A comunicadora Leonor Macedo, de 41 anos, se surpreendeu ao ser informada pela ginecologista do Hospital São Camilo, em São Paulo, que não poderia fazer o procedimento de inserção do DIU (dispositivo intrauterino) ali, por causa dos valores religiosos da instituição.
“Fiquei em choque”, disse a paciente em um desabafo no X (antigo Twitter). O relato de Leonor, até o início da tarde desta quarta-feira (24), já foi visualizado por mais de 1,7 milhão de pessoas.
Após sua postagem viralizar, o perfil do hospital respondeu à publicação, confirmando que “por diretriz institucional de uma instituição católica, não há a realização de procedimentos contraceptivos, seja em homens e mulheres”. O hospital também afirmou que orienta o paciente a buscar a rede referenciada do plano de saúde para conseguir realizar a inserção do DIU ou a cirurgia de vasectomia.

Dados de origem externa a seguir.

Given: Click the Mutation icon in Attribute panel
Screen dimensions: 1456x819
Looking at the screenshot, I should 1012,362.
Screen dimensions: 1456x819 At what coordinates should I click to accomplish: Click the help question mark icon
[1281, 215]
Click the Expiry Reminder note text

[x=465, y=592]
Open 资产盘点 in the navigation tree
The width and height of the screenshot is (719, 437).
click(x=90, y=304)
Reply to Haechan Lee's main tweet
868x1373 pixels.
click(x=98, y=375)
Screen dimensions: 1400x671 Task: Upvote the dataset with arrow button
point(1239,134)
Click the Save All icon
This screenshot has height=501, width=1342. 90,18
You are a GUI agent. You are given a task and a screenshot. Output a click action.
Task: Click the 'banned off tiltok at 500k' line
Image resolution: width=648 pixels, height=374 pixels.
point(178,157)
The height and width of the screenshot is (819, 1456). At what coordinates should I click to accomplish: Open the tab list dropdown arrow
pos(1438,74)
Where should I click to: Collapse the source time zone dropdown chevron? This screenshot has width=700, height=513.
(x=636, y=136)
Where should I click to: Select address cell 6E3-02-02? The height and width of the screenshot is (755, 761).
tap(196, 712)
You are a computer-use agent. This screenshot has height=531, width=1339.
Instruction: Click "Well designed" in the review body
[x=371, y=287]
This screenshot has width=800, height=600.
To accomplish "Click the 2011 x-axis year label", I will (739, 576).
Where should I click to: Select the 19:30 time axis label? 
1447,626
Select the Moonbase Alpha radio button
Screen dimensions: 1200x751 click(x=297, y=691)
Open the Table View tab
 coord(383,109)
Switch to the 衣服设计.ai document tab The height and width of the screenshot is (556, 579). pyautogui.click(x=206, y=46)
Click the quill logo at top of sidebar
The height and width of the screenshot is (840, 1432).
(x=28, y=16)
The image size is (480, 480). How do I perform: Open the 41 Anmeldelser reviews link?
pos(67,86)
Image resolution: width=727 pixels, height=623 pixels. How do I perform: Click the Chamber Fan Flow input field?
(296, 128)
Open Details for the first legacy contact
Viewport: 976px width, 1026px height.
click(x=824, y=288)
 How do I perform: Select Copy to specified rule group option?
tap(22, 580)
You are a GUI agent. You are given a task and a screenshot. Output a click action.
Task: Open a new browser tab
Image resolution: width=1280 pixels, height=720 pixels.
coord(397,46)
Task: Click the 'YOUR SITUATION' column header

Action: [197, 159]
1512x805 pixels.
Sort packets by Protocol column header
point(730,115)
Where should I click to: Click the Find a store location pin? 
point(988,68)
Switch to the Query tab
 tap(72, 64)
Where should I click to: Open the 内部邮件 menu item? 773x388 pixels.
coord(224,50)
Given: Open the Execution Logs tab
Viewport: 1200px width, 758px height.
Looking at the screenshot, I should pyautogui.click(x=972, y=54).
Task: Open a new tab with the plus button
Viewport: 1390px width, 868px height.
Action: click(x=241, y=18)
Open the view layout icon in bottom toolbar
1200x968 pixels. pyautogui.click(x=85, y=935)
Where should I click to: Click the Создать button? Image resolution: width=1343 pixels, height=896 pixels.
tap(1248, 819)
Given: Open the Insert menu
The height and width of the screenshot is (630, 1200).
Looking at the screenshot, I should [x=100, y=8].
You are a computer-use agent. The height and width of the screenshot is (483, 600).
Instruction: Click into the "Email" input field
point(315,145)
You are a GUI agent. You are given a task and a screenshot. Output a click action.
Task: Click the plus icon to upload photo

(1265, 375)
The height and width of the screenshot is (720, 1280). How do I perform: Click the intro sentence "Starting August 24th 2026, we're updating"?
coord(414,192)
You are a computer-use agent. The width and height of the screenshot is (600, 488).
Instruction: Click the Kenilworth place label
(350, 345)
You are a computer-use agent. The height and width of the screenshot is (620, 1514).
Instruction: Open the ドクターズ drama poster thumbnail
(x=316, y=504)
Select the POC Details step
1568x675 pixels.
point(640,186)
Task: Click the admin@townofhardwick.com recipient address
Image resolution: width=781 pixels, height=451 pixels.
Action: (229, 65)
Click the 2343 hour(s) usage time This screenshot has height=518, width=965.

A proporção foi tanta, que o hospital procurou Leonor por telefone para explicar o posicionamento da médica. Segundo ela, eles afirmaram que seguem os preceitos da Igreja Católica e do Vaticano e só colocam o DIU em casos de mulheres com endometriose grave, não como método contraceptivo.
Segundo a presidente da comissão de Direito Médico da OAB-SP, Juliana Hasse, os hospitais privados com orientação religiosa argumentam que têm autonomia para seguir suas próprias diretrizes éticas e morais. Mas, para ela, há nessa situação um conflito entre a autonomia da instituição e os direitos individuais dos pacientes.
A recusa em fazer a inserção do DIU pode ser considerada inconstitucional, já que o direito o planejamento familiar faz parte do direito à saúde, considerado fundamental pela Constituição de 1988.
“A negativa de um hospital em colocar um dispositivo intrauterino em uma mulher, baseando-se unicamente em motivo religioso, pode sim entrar em conflito com princípios da Constituição Federal, porque ela, em seu artigo 5º, assegura direitos como a liberdade de crença e a proibição de discriminação ao mesmo tempo, bem como garante a inviolabilidade do direito à saúde”, diz Hasse.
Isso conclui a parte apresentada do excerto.